— start —
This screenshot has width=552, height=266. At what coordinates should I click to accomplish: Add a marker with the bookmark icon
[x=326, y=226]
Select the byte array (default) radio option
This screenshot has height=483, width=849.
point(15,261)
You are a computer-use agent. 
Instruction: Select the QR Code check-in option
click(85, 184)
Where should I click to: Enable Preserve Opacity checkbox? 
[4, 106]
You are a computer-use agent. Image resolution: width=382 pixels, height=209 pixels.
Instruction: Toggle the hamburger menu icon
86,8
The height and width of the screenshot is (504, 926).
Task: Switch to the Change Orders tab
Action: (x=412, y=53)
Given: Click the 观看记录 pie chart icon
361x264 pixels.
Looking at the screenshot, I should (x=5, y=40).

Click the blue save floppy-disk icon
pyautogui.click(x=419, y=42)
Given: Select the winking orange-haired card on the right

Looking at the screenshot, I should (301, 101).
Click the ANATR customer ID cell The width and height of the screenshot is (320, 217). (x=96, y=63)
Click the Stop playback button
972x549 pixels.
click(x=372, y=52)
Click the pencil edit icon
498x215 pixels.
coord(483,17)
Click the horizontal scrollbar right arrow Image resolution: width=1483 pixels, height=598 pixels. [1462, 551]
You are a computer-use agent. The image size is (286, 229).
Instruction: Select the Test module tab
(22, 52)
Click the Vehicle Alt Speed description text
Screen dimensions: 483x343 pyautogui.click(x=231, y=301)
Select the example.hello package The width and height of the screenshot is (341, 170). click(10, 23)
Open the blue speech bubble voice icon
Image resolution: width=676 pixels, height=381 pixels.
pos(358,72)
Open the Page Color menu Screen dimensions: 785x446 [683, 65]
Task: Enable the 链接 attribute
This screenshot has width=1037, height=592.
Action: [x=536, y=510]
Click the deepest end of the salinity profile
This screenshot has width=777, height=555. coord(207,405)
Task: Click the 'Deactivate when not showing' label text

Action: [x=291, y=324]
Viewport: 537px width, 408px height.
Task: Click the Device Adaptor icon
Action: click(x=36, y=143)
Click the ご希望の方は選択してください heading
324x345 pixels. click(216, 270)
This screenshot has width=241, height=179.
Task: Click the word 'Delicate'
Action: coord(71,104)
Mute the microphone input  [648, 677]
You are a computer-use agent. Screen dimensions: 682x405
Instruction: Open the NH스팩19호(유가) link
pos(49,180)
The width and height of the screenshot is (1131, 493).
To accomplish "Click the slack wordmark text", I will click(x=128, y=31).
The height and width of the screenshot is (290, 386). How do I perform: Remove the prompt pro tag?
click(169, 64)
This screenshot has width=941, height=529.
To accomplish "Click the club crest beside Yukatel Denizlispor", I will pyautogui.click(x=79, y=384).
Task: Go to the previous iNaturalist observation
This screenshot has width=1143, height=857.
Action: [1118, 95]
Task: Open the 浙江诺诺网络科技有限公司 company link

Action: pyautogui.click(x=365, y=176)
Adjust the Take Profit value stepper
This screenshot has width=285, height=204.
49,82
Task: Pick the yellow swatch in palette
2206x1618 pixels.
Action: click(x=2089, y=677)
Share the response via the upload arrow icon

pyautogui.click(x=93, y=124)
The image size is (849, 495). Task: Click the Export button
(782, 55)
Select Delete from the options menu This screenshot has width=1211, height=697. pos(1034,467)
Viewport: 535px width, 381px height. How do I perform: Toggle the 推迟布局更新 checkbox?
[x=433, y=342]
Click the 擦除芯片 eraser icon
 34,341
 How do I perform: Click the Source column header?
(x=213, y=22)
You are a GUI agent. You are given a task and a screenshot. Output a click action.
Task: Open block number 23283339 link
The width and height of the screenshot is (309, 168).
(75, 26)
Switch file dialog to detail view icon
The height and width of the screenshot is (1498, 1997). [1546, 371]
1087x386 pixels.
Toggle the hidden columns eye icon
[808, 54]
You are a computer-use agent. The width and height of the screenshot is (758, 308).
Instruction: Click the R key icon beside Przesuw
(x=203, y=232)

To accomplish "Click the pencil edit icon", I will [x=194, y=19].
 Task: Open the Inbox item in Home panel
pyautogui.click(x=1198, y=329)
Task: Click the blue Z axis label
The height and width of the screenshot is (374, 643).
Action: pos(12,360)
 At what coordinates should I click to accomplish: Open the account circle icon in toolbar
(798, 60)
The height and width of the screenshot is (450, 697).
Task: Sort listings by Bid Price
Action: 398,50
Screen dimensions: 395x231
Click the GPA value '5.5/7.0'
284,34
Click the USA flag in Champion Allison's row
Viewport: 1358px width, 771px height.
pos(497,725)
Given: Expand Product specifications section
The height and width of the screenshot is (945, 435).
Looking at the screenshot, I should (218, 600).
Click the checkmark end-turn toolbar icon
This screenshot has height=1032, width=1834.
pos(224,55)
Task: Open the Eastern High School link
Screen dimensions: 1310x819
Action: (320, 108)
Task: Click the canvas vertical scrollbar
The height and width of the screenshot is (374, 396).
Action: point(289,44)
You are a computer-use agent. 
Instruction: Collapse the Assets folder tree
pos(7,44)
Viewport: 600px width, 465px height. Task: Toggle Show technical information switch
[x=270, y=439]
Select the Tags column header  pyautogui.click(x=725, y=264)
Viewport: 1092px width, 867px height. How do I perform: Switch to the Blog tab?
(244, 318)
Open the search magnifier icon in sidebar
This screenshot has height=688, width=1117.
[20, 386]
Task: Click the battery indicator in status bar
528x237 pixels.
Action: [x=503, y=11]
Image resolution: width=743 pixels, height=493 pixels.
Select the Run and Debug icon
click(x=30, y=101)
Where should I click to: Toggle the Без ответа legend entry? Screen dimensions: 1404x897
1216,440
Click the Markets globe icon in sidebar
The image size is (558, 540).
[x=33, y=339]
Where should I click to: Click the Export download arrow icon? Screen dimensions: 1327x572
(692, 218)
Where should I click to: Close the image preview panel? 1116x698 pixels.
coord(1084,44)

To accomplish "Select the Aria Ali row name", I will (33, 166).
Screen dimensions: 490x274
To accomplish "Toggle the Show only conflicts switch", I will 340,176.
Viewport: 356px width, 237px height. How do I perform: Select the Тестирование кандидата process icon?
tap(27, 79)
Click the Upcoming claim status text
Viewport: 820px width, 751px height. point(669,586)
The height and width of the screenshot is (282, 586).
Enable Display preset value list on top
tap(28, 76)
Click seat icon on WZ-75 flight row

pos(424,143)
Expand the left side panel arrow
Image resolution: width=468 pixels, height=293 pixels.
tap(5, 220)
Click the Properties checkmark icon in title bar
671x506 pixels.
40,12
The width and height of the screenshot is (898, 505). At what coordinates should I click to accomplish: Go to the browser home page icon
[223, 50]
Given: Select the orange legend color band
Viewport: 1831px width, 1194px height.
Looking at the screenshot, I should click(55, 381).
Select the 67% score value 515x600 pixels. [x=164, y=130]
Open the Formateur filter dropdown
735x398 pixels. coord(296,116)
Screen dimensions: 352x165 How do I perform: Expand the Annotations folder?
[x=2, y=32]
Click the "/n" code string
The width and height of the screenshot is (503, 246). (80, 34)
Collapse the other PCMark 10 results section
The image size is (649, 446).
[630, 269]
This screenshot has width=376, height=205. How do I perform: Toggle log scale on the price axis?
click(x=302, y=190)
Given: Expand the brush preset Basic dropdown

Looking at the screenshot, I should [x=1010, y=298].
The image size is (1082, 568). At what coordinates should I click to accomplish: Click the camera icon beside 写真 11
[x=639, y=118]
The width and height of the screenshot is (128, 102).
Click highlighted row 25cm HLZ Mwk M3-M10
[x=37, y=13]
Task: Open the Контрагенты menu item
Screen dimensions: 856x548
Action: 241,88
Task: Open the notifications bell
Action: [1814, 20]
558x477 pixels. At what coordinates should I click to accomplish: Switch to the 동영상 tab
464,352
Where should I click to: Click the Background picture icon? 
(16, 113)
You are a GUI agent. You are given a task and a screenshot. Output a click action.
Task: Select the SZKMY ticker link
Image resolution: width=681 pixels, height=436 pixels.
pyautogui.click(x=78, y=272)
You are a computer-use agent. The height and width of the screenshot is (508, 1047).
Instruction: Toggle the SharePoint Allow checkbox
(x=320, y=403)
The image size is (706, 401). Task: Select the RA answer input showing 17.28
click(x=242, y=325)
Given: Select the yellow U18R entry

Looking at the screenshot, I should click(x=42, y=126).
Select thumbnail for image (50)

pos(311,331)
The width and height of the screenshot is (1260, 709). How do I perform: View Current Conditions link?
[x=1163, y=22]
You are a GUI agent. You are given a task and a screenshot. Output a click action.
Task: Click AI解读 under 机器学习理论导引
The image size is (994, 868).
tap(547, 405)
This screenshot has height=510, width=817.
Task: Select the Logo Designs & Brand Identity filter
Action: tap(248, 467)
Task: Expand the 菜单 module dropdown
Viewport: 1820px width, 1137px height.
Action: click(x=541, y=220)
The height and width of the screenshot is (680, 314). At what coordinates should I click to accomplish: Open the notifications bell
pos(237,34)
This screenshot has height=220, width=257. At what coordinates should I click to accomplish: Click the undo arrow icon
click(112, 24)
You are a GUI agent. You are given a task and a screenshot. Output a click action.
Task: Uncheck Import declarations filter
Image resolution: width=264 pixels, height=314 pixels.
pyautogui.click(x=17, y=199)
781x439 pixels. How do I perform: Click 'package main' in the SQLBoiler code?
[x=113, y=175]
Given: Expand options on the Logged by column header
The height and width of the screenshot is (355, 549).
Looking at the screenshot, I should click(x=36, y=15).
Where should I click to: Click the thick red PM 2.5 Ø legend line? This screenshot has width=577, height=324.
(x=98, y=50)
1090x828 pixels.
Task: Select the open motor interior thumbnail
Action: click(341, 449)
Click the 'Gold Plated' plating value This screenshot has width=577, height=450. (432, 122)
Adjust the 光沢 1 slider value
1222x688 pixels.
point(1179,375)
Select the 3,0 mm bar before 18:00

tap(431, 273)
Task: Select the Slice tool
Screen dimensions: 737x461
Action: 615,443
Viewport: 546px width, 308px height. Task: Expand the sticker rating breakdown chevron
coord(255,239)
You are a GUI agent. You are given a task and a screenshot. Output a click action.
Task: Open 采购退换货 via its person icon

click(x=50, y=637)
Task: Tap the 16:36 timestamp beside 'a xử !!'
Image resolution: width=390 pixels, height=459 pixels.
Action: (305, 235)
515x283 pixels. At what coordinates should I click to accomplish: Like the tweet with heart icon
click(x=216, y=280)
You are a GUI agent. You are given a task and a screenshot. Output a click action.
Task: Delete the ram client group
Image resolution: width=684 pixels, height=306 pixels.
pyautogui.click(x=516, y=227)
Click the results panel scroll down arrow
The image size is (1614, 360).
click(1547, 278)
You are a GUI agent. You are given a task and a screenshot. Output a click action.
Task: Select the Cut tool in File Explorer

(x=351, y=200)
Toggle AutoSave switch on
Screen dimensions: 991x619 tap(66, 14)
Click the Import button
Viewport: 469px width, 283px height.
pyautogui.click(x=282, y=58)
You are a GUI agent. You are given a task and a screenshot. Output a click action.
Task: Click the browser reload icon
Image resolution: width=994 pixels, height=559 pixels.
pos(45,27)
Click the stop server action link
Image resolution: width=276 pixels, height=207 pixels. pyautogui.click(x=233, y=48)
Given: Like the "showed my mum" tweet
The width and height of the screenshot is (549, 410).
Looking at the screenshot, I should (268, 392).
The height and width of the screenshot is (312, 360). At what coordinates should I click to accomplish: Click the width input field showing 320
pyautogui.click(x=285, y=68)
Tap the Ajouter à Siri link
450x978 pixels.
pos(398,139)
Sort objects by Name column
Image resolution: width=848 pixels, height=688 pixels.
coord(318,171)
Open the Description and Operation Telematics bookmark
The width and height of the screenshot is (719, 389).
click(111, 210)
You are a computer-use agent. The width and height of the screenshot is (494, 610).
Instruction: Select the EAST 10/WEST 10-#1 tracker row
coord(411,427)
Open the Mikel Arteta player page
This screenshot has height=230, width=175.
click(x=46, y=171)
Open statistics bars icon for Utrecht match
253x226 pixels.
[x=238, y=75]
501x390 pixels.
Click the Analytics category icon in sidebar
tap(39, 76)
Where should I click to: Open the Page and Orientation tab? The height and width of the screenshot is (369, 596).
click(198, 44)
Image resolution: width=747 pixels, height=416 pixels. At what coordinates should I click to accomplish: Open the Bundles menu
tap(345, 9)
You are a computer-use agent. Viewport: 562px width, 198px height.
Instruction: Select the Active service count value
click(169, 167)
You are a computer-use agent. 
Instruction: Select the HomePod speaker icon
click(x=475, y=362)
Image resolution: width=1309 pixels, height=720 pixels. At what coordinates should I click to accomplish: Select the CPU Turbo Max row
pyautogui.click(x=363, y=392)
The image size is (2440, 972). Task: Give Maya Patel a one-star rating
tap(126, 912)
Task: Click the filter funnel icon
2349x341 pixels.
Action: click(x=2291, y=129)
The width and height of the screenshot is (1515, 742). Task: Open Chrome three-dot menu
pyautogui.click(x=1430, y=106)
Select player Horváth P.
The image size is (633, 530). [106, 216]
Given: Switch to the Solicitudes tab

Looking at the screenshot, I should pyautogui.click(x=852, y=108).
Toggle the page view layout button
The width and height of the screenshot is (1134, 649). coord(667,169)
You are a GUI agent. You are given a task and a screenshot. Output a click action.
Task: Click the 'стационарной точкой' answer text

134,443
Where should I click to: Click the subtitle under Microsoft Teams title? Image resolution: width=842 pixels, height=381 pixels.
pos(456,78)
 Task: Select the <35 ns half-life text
— end —
Rewrite the records from the line with "Click the USA flag in Champion Allison's row" up to and including the line with "Action: [x=503, y=11]", replacing "Eastern" with "Western" and leaving everything else unchanged. Return only those lines.

Click the USA flag in Champion Allison's row
Viewport: 1358px width, 771px height.
pos(497,725)
Given: Expand Product specifications section
The height and width of the screenshot is (945, 435).
Looking at the screenshot, I should (218, 600).
Click the checkmark end-turn toolbar icon
This screenshot has height=1032, width=1834.
pos(224,55)
Task: Open the Western High School link
Screen dimensions: 1310x819
Action: (320, 108)
Task: Click the canvas vertical scrollbar
The height and width of the screenshot is (374, 396).
Action: point(289,44)
You are a computer-use agent. 
Instruction: Collapse the Assets folder tree
pos(7,44)
Viewport: 600px width, 465px height. Task: Toggle Show technical information switch
[x=270, y=439]
Select the Tags column header  pyautogui.click(x=725, y=264)
Viewport: 1092px width, 867px height. How do I perform: Switch to the Blog tab?
(244, 318)
Open the search magnifier icon in sidebar
This screenshot has height=688, width=1117.
[20, 386]
Task: Click the battery indicator in status bar
528x237 pixels.
Action: [x=503, y=11]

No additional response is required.